━━━━━ Material to process ━━━━━
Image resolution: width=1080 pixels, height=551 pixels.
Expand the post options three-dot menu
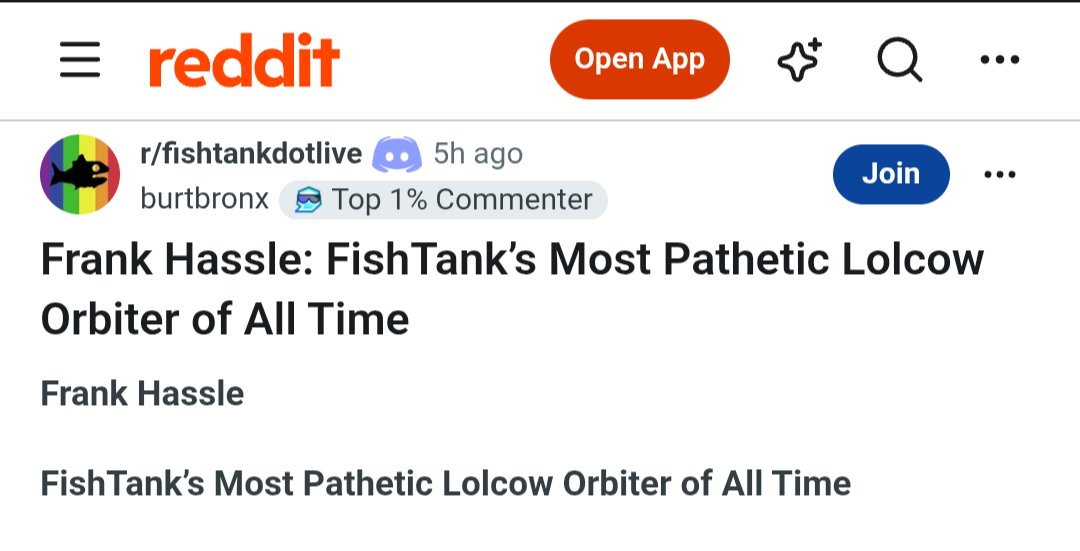999,174
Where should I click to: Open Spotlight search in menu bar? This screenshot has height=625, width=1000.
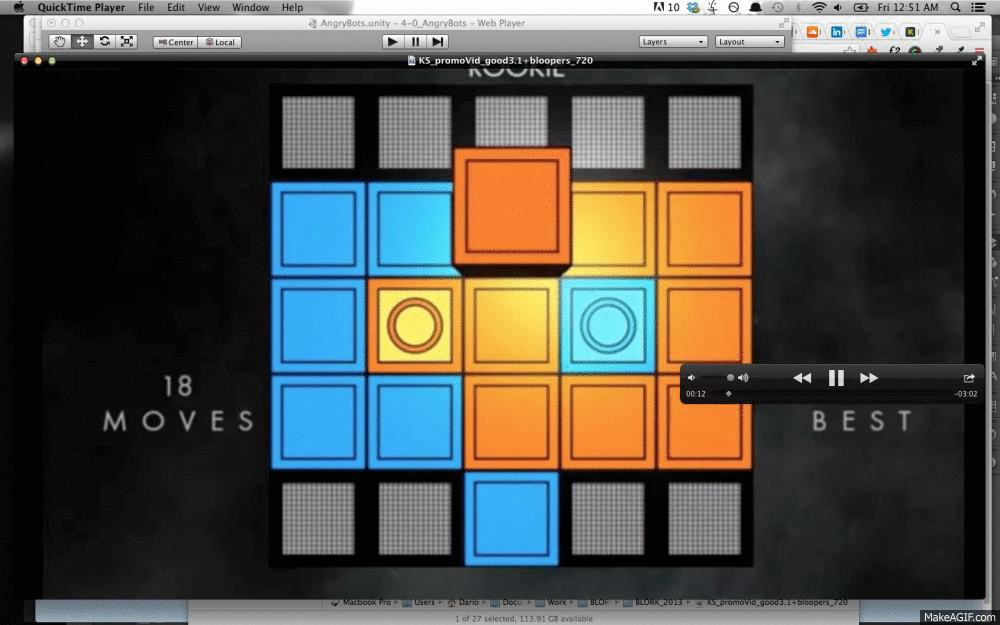pos(955,7)
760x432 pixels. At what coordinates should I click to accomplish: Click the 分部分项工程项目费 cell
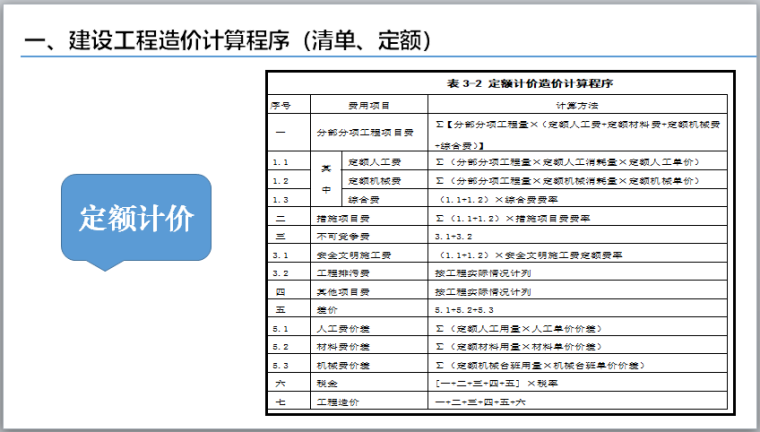coord(369,132)
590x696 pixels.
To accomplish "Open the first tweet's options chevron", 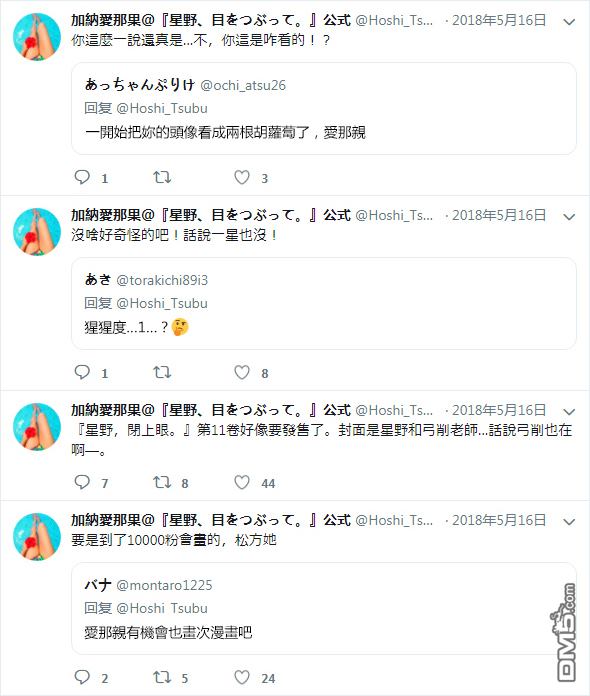I will [x=569, y=21].
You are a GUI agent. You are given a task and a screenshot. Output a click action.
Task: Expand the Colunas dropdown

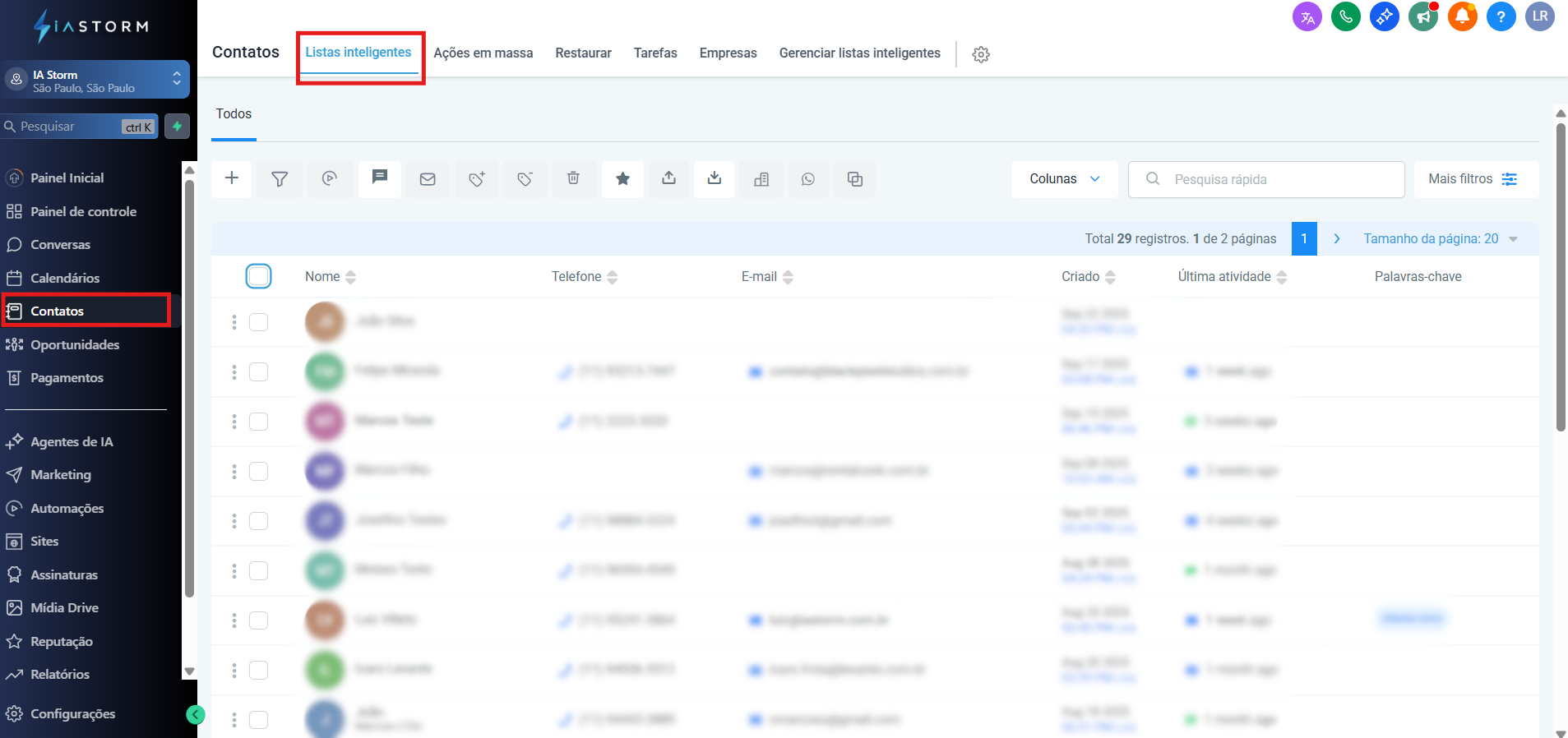point(1064,179)
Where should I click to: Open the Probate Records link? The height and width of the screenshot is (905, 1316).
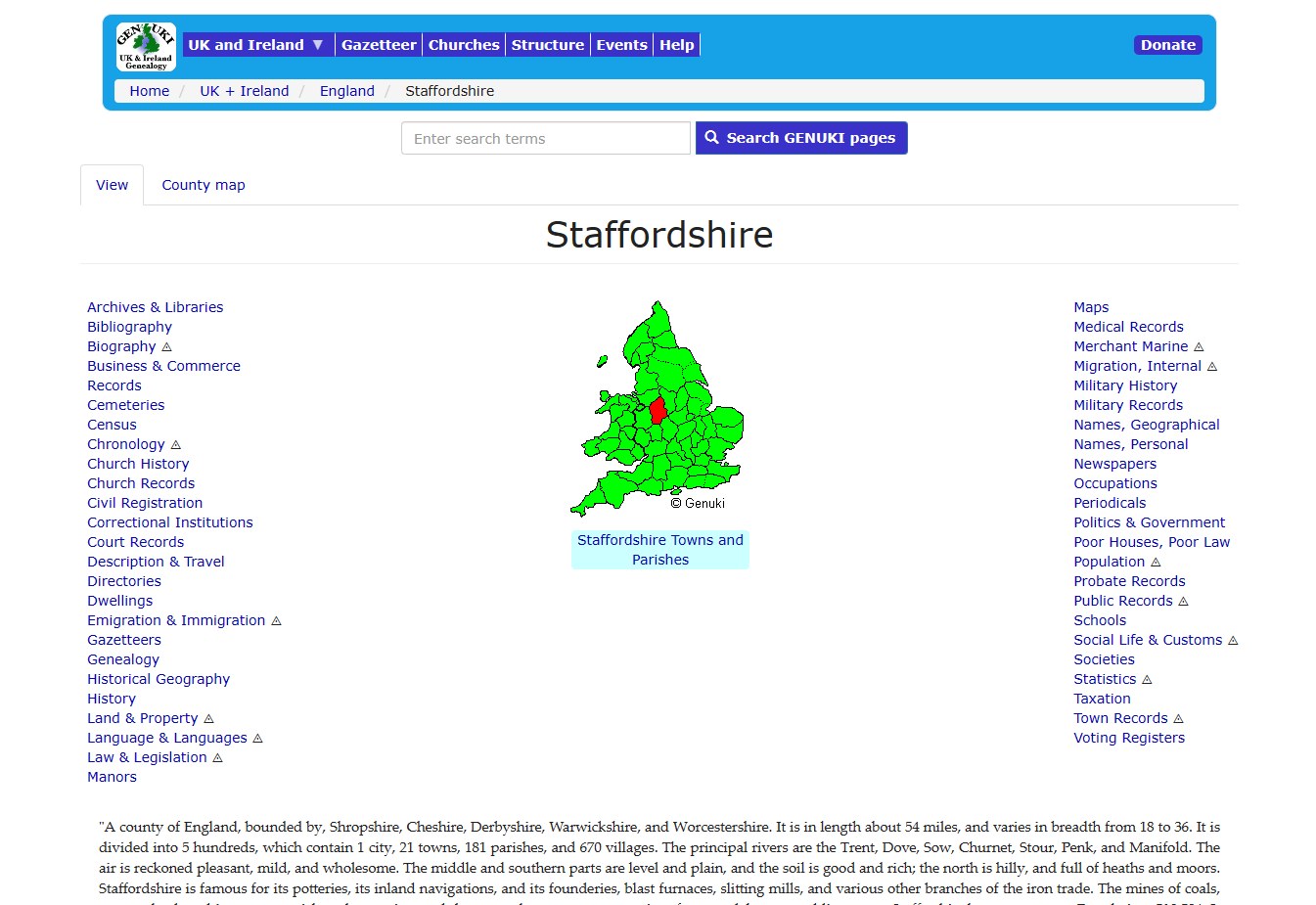pyautogui.click(x=1129, y=581)
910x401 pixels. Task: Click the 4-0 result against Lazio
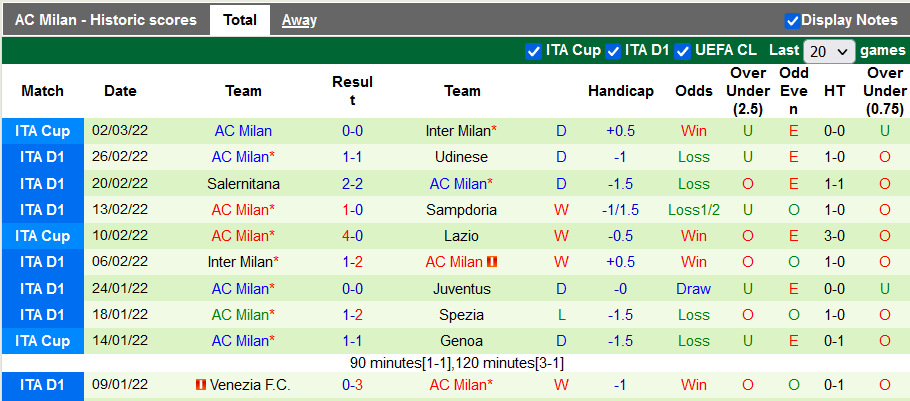[352, 236]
━━━━━
- Task details
Word for word, restate the lines above from the first through the one that contains "590x696 pixels.", and exclude all pictures.

- Answer to the problem
Image resolution: width=1080 pixels, height=551 pixels.
Expand the post options three-dot menu
999,174
Where should I click to: Open Spotlight search in menu bar? This screenshot has height=625, width=1000.
pos(955,7)
760x432 pixels. At what coordinates should I click to accomplish: Click the 分部分项工程项目费 cell
coord(369,132)
590x696 pixels.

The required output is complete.